_Exercise_
Return exactly the span of lines in the following data that opens with the line containing "This screenshot has height=487, width=1074." and closes with the line containing "Task: Open the webcam view from the sidebar". Include nothing else.

Records from a collection
'''

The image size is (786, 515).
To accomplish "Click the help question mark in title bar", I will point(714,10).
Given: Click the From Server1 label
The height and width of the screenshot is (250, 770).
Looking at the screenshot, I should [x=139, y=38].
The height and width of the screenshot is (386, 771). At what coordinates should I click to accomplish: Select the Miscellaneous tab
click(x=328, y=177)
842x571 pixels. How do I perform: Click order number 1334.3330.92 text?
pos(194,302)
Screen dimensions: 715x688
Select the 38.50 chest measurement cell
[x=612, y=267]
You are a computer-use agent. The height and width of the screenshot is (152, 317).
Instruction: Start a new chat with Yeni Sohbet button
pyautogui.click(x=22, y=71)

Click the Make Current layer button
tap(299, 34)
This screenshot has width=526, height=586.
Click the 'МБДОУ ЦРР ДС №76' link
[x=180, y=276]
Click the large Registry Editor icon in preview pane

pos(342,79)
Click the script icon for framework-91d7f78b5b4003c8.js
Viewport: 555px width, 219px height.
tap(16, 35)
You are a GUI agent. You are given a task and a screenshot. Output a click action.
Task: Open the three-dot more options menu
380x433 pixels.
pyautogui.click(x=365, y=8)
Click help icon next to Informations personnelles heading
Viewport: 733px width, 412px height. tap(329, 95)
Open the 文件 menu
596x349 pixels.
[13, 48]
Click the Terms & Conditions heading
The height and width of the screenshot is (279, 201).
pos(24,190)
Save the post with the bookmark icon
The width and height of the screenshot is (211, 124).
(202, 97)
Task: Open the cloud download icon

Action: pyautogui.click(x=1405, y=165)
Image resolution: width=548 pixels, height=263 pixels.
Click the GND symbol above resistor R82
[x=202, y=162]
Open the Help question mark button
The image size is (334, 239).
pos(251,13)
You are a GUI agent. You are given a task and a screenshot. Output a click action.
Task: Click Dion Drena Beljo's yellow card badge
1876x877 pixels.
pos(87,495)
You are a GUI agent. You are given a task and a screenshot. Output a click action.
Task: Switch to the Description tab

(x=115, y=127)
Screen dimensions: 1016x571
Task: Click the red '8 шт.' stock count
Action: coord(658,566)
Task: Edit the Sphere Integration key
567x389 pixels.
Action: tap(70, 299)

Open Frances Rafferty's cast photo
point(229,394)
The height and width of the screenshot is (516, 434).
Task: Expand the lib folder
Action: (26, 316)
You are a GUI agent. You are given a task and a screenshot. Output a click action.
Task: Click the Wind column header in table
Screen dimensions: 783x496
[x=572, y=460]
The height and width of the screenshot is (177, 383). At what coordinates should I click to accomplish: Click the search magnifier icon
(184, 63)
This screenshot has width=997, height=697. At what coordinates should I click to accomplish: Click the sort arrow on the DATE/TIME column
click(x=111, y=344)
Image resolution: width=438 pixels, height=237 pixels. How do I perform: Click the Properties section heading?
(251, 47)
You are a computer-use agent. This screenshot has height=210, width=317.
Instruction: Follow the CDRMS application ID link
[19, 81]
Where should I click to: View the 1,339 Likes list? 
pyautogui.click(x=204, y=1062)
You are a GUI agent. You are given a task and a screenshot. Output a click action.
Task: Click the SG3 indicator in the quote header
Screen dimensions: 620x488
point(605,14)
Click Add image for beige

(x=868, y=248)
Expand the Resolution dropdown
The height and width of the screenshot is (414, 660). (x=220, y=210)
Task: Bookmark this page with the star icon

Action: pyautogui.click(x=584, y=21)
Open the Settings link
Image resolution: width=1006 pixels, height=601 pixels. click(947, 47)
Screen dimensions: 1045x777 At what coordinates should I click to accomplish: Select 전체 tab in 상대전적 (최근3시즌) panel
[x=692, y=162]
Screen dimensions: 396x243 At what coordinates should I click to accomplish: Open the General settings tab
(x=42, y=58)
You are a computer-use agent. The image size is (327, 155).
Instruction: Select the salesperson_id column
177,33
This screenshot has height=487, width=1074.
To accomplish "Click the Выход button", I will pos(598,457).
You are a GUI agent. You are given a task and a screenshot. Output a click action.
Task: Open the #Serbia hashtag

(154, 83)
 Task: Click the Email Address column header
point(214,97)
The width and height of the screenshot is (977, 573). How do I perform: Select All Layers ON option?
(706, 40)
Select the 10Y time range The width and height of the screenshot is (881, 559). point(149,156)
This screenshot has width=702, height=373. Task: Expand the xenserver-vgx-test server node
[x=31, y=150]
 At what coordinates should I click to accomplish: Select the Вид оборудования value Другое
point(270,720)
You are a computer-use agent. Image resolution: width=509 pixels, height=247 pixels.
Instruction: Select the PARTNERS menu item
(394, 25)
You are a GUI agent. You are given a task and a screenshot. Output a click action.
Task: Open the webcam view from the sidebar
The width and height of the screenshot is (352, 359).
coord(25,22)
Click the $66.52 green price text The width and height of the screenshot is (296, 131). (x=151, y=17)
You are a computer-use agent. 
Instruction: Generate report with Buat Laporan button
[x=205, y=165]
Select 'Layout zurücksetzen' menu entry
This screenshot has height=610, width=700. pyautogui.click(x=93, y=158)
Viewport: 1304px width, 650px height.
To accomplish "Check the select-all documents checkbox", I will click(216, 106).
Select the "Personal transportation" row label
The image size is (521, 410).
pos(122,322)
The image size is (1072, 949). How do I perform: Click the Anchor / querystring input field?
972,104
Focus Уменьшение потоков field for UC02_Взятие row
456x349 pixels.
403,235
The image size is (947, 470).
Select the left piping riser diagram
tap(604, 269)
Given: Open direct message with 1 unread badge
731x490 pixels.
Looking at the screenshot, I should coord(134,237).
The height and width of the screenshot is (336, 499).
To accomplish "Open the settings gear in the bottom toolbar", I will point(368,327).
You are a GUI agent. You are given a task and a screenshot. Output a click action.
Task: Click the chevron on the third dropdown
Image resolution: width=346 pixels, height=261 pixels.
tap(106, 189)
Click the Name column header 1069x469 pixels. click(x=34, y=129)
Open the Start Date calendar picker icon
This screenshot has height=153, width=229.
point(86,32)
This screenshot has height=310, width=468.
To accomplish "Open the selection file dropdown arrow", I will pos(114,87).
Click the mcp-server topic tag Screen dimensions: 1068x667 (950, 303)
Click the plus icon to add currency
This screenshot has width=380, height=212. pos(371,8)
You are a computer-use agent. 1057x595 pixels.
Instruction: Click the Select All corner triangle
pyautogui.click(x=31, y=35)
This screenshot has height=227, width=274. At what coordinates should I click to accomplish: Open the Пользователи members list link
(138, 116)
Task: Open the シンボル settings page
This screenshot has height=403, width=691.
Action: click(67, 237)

'''

_Answer area_
This screenshot has height=487, width=1074.
To accomplish "Click the Выход button", I will pos(598,457).
You are a GUI agent. You are given a task and a screenshot. Output a click action.
Task: Open the #Serbia hashtag

(154, 83)
 Task: Click the Email Address column header
point(214,97)
The width and height of the screenshot is (977, 573). How do I perform: Select All Layers ON option?
(706, 40)
Select the 10Y time range The width and height of the screenshot is (881, 559). point(149,156)
This screenshot has width=702, height=373. Task: Expand the xenserver-vgx-test server node
[x=31, y=150]
 At what coordinates should I click to accomplish: Select the Вид оборудования value Другое
point(270,720)
You are a computer-use agent. Image resolution: width=509 pixels, height=247 pixels.
Instruction: Select the PARTNERS menu item
(394, 25)
You are a GUI agent. You are given a task and a screenshot. Output a click action.
Task: Open the webcam view from the sidebar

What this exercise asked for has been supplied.